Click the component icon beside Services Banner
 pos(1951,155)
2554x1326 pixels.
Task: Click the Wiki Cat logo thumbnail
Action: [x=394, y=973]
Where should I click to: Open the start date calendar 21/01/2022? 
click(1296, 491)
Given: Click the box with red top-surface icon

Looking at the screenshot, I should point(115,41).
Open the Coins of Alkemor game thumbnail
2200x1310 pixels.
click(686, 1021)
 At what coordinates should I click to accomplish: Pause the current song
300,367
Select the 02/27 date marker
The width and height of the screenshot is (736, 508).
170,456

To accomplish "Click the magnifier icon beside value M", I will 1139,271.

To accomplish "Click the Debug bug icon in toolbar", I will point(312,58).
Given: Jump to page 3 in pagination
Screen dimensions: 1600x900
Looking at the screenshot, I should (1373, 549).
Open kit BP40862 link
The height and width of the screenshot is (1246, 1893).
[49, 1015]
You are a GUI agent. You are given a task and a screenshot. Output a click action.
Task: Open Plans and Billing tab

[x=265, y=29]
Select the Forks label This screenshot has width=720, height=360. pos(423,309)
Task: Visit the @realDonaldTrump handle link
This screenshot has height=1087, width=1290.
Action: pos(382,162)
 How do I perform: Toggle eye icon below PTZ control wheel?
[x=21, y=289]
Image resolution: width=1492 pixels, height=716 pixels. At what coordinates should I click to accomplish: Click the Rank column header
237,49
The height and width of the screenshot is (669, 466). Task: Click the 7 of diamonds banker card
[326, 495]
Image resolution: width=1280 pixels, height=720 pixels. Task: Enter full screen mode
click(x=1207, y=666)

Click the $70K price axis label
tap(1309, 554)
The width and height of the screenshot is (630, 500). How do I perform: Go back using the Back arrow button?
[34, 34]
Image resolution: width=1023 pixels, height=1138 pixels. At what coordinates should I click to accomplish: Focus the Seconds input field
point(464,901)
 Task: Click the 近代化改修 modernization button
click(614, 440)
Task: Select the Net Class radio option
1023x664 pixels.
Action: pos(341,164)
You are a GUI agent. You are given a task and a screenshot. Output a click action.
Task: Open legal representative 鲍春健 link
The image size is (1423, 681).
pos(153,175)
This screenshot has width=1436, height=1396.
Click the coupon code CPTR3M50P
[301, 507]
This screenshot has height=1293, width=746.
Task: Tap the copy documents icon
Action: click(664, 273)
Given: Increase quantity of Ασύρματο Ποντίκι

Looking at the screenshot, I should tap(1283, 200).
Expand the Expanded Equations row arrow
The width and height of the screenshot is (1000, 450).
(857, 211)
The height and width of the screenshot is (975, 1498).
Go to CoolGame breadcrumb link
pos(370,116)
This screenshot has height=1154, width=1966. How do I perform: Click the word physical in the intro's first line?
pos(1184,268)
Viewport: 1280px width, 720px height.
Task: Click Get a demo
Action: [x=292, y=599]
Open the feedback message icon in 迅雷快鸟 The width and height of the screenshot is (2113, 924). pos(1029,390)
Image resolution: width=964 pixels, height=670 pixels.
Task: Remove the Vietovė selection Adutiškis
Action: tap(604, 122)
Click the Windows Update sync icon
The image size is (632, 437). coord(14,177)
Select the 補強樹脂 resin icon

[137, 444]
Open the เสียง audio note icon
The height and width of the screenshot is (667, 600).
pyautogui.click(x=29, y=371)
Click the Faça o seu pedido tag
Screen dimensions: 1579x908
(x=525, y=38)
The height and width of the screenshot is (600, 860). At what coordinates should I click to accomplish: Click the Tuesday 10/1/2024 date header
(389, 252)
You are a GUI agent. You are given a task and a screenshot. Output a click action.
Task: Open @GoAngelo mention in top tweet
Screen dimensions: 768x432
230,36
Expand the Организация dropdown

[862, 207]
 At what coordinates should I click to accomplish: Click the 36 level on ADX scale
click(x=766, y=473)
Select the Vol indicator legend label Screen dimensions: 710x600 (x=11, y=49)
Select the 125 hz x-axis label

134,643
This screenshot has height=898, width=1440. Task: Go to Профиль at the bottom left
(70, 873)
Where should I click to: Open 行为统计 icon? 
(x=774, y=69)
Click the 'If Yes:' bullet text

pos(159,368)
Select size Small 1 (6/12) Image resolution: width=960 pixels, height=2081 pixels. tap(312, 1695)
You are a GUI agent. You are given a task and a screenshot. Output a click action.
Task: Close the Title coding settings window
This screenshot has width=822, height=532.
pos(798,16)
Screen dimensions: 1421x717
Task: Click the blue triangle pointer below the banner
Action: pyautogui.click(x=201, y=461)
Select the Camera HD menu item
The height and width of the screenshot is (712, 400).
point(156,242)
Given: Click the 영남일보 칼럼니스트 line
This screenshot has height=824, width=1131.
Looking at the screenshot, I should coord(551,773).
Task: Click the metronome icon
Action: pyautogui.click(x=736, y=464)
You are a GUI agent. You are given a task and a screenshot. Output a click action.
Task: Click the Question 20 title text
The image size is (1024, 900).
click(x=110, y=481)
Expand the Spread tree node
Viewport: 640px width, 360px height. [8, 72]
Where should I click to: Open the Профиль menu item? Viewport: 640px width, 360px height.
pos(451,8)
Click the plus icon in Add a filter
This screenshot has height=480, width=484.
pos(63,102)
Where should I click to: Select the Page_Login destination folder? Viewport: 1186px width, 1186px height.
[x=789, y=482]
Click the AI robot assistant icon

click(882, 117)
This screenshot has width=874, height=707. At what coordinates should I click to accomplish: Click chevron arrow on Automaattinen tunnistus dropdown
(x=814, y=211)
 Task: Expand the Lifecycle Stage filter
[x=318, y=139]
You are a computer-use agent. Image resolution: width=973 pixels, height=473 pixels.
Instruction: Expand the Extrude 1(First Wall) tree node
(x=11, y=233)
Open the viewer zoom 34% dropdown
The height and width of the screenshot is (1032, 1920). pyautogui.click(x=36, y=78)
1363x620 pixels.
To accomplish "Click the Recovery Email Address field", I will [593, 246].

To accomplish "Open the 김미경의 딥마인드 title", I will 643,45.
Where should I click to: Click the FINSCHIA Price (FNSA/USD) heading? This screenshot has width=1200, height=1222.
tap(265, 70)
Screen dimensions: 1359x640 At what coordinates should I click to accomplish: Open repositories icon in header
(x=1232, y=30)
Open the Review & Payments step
────────────────
Please restate the records in full, word for word.

Response to the task:
Click the component icon beside Services Banner
 pos(1951,155)
2554x1326 pixels.
Task: Click the Wiki Cat logo thumbnail
Action: [x=394, y=973]
Where should I click to: Open the start date calendar 21/01/2022? 
click(1296, 491)
Given: Click the box with red top-surface icon

Looking at the screenshot, I should point(115,41).
Open the Coins of Alkemor game thumbnail
2200x1310 pixels.
click(686, 1021)
 At what coordinates should I click to accomplish: Pause the current song
300,367
Select the 02/27 date marker
The width and height of the screenshot is (736, 508).
170,456

To accomplish "Click the magnifier icon beside value M", I will 1139,271.

To accomplish "Click the Debug bug icon in toolbar", I will point(312,58).
Given: Jump to page 3 in pagination
Screen dimensions: 1600x900
Looking at the screenshot, I should (1373, 549).
Open kit BP40862 link
The height and width of the screenshot is (1246, 1893).
[49, 1015]
You are a GUI agent. You are given a task and a screenshot. Output a click action.
Task: Open Plans and Billing tab

[x=265, y=29]
Select the Forks label This screenshot has width=720, height=360. pos(423,309)
Task: Visit the @realDonaldTrump handle link
This screenshot has height=1087, width=1290.
Action: pos(382,162)
 How do I perform: Toggle eye icon below PTZ control wheel?
[x=21, y=289]
Image resolution: width=1492 pixels, height=716 pixels. At what coordinates should I click to accomplish: Click the Rank column header
237,49
The height and width of the screenshot is (669, 466). Task: Click the 7 of diamonds banker card
[326, 495]
Image resolution: width=1280 pixels, height=720 pixels. Task: Enter full screen mode
click(x=1207, y=666)

Click the $70K price axis label
tap(1309, 554)
The width and height of the screenshot is (630, 500). How do I perform: Go back using the Back arrow button?
[34, 34]
Image resolution: width=1023 pixels, height=1138 pixels. At what coordinates should I click to accomplish: Focus the Seconds input field
point(464,901)
 Task: Click the 近代化改修 modernization button
click(614, 440)
Task: Select the Net Class radio option
1023x664 pixels.
Action: pos(341,164)
You are a GUI agent. You are given a task and a screenshot. Output a click action.
Task: Open legal representative 鲍春健 link
The image size is (1423, 681).
pos(153,175)
This screenshot has width=1436, height=1396.
Click the coupon code CPTR3M50P
[301, 507]
This screenshot has height=1293, width=746.
Task: Tap the copy documents icon
Action: click(664, 273)
Given: Increase quantity of Ασύρματο Ποντίκι

Looking at the screenshot, I should tap(1283, 200).
Expand the Expanded Equations row arrow
The width and height of the screenshot is (1000, 450).
(857, 211)
The height and width of the screenshot is (975, 1498).
Go to CoolGame breadcrumb link
pos(370,116)
This screenshot has height=1154, width=1966. How do I perform: Click the word physical in the intro's first line?
pos(1184,268)
Viewport: 1280px width, 720px height.
Task: Click Get a demo
Action: [x=292, y=599]
Open the feedback message icon in 迅雷快鸟 The width and height of the screenshot is (2113, 924). pos(1029,390)
Image resolution: width=964 pixels, height=670 pixels.
Task: Remove the Vietovė selection Adutiškis
Action: tap(604, 122)
Click the Windows Update sync icon
The image size is (632, 437). coord(14,177)
Select the 補強樹脂 resin icon

[137, 444]
Open the เสียง audio note icon
The height and width of the screenshot is (667, 600).
pyautogui.click(x=29, y=371)
Click the Faça o seu pedido tag
Screen dimensions: 1579x908
(x=525, y=38)
The height and width of the screenshot is (600, 860). At what coordinates should I click to accomplish: Click the Tuesday 10/1/2024 date header
(389, 252)
You are a GUI agent. You are given a task and a screenshot. Output a click action.
Task: Open @GoAngelo mention in top tweet
Screen dimensions: 768x432
230,36
Expand the Организация dropdown

[862, 207]
 At what coordinates should I click to accomplish: Click the 36 level on ADX scale
click(x=766, y=473)
Select the Vol indicator legend label Screen dimensions: 710x600 (x=11, y=49)
Select the 125 hz x-axis label

134,643
This screenshot has height=898, width=1440. Task: Go to Профиль at the bottom left
(70, 873)
Where should I click to: Open 行为统计 icon? 
(x=774, y=69)
Click the 'If Yes:' bullet text

pos(159,368)
Select size Small 1 (6/12) Image resolution: width=960 pixels, height=2081 pixels. tap(312, 1695)
You are a GUI agent. You are given a task and a screenshot. Output a click action.
Task: Close the Title coding settings window
This screenshot has width=822, height=532.
pos(798,16)
Screen dimensions: 1421x717
Task: Click the blue triangle pointer below the banner
Action: pyautogui.click(x=201, y=461)
Select the Camera HD menu item
The height and width of the screenshot is (712, 400).
point(156,242)
Given: Click the 영남일보 칼럼니스트 line
This screenshot has height=824, width=1131.
Looking at the screenshot, I should coord(551,773).
Task: Click the metronome icon
Action: pyautogui.click(x=736, y=464)
You are a GUI agent. You are given a task and a screenshot. Output a click action.
Task: Click the Question 20 title text
The image size is (1024, 900).
click(x=110, y=481)
Expand the Spread tree node
Viewport: 640px width, 360px height. [8, 72]
Where should I click to: Open the Профиль menu item? Viewport: 640px width, 360px height.
pos(451,8)
Click the plus icon in Add a filter
This screenshot has height=480, width=484.
pos(63,102)
Where should I click to: Select the Page_Login destination folder? Viewport: 1186px width, 1186px height.
[x=789, y=482]
Click the AI robot assistant icon

click(882, 117)
This screenshot has width=874, height=707. At what coordinates should I click to accomplish: Click chevron arrow on Automaattinen tunnistus dropdown
(x=814, y=211)
 Task: Expand the Lifecycle Stage filter
[x=318, y=139]
You are a computer-use agent. Image resolution: width=973 pixels, height=473 pixels.
Instruction: Expand the Extrude 1(First Wall) tree node
(x=11, y=233)
Open the viewer zoom 34% dropdown
The height and width of the screenshot is (1032, 1920). pyautogui.click(x=36, y=78)
1363x620 pixels.
To accomplish "Click the Recovery Email Address field", I will [593, 246].

To accomplish "Open the 김미경의 딥마인드 title", I will 643,45.
Where should I click to: Click the FINSCHIA Price (FNSA/USD) heading? This screenshot has width=1200, height=1222.
tap(265, 70)
Screen dimensions: 1359x640 At what coordinates should I click to accomplish: Open repositories icon in header
(x=1232, y=30)
Open the Review & Payments step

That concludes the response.